Directions for this task – Rewrite the listing below so that "GUI agent" becomes "UI assistant" wherever it appears, keeping everything else the same.

Listed entries –
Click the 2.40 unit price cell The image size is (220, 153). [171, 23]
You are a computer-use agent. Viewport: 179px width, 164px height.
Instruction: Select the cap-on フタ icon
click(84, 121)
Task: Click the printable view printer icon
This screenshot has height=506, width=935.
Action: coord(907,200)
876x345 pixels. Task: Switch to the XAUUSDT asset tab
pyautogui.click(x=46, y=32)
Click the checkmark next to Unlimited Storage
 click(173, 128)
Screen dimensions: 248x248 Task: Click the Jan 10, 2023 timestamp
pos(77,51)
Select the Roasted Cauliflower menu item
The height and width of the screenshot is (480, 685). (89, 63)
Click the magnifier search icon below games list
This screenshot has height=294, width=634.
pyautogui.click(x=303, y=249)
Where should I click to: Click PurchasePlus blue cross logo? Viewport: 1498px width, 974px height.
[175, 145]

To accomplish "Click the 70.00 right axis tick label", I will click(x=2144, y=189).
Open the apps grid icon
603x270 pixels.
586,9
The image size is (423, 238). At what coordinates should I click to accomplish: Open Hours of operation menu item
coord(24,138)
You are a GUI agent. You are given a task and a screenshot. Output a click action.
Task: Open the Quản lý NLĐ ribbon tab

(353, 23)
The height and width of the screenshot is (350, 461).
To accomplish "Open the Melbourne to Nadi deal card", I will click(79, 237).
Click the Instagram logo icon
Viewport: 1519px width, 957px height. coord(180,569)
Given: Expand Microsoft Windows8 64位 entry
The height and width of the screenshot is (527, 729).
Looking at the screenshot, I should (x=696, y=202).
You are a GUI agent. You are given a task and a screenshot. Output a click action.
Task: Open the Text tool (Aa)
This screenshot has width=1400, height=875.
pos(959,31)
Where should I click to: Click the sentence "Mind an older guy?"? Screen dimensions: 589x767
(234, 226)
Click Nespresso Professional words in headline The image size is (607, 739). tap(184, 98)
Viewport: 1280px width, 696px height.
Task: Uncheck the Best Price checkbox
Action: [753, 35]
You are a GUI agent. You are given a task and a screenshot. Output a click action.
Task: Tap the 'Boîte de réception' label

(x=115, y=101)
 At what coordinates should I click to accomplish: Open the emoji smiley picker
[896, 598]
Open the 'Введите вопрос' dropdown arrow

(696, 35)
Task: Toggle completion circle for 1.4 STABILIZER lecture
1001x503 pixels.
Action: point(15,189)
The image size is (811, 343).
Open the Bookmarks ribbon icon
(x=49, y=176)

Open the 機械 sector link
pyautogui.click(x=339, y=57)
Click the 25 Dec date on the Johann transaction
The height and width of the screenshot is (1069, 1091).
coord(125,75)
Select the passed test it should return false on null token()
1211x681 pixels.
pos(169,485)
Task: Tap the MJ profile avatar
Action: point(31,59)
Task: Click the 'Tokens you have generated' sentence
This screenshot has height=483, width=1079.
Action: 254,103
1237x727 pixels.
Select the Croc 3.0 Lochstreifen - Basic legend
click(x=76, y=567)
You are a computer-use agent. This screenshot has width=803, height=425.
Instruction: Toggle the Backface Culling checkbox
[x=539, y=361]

Solution to the problem –
Click the 2.40 unit price cell The image size is (220, 153). [171, 23]
You are a computer-use agent. Viewport: 179px width, 164px height.
Instruction: Select the cap-on フタ icon
click(84, 121)
Task: Click the printable view printer icon
This screenshot has height=506, width=935.
Action: coord(907,200)
876x345 pixels. Task: Switch to the XAUUSDT asset tab
pyautogui.click(x=46, y=32)
Click the checkmark next to Unlimited Storage
 click(173, 128)
Screen dimensions: 248x248 Task: Click the Jan 10, 2023 timestamp
pos(77,51)
Select the Roasted Cauliflower menu item
The height and width of the screenshot is (480, 685). (89, 63)
Click the magnifier search icon below games list
This screenshot has height=294, width=634.
pyautogui.click(x=303, y=249)
Where should I click to: Click PurchasePlus blue cross logo? Viewport: 1498px width, 974px height.
[175, 145]

To accomplish "Click the 70.00 right axis tick label", I will click(x=2144, y=189).
Open the apps grid icon
603x270 pixels.
586,9
The image size is (423, 238). At what coordinates should I click to accomplish: Open Hours of operation menu item
coord(24,138)
You are a UI assistant. You are given a task and a screenshot. Output a click action.
Task: Open the Quản lý NLĐ ribbon tab

(353, 23)
The height and width of the screenshot is (350, 461).
To accomplish "Open the Melbourne to Nadi deal card", I will click(79, 237).
Click the Instagram logo icon
Viewport: 1519px width, 957px height. coord(180,569)
Given: Expand Microsoft Windows8 64位 entry
The height and width of the screenshot is (527, 729).
Looking at the screenshot, I should (x=696, y=202).
You are a UI assistant. You are given a task and a screenshot. Output a click action.
Task: Open the Text tool (Aa)
This screenshot has width=1400, height=875.
pos(959,31)
Where should I click to: Click the sentence "Mind an older guy?"? Screen dimensions: 589x767
(234, 226)
Click Nespresso Professional words in headline The image size is (607, 739). tap(184, 98)
Viewport: 1280px width, 696px height.
Task: Uncheck the Best Price checkbox
Action: [753, 35]
You are a UI assistant. You are given a task and a screenshot. Output a click action.
Task: Tap the 'Boîte de réception' label

(x=115, y=101)
 At what coordinates should I click to accomplish: Open the emoji smiley picker
[896, 598]
Open the 'Введите вопрос' dropdown arrow

(696, 35)
Task: Toggle completion circle for 1.4 STABILIZER lecture
1001x503 pixels.
Action: point(15,189)
The image size is (811, 343).
Open the Bookmarks ribbon icon
(x=49, y=176)

Open the 機械 sector link
pyautogui.click(x=339, y=57)
Click the 25 Dec date on the Johann transaction
The height and width of the screenshot is (1069, 1091).
coord(125,75)
Select the passed test it should return false on null token()
1211x681 pixels.
pos(169,485)
Task: Tap the MJ profile avatar
Action: point(31,59)
Task: Click the 'Tokens you have generated' sentence
This screenshot has height=483, width=1079.
Action: 254,103
1237x727 pixels.
Select the Croc 3.0 Lochstreifen - Basic legend
click(x=76, y=567)
You are a computer-use agent. This screenshot has width=803, height=425.
Instruction: Toggle the Backface Culling checkbox
[x=539, y=361]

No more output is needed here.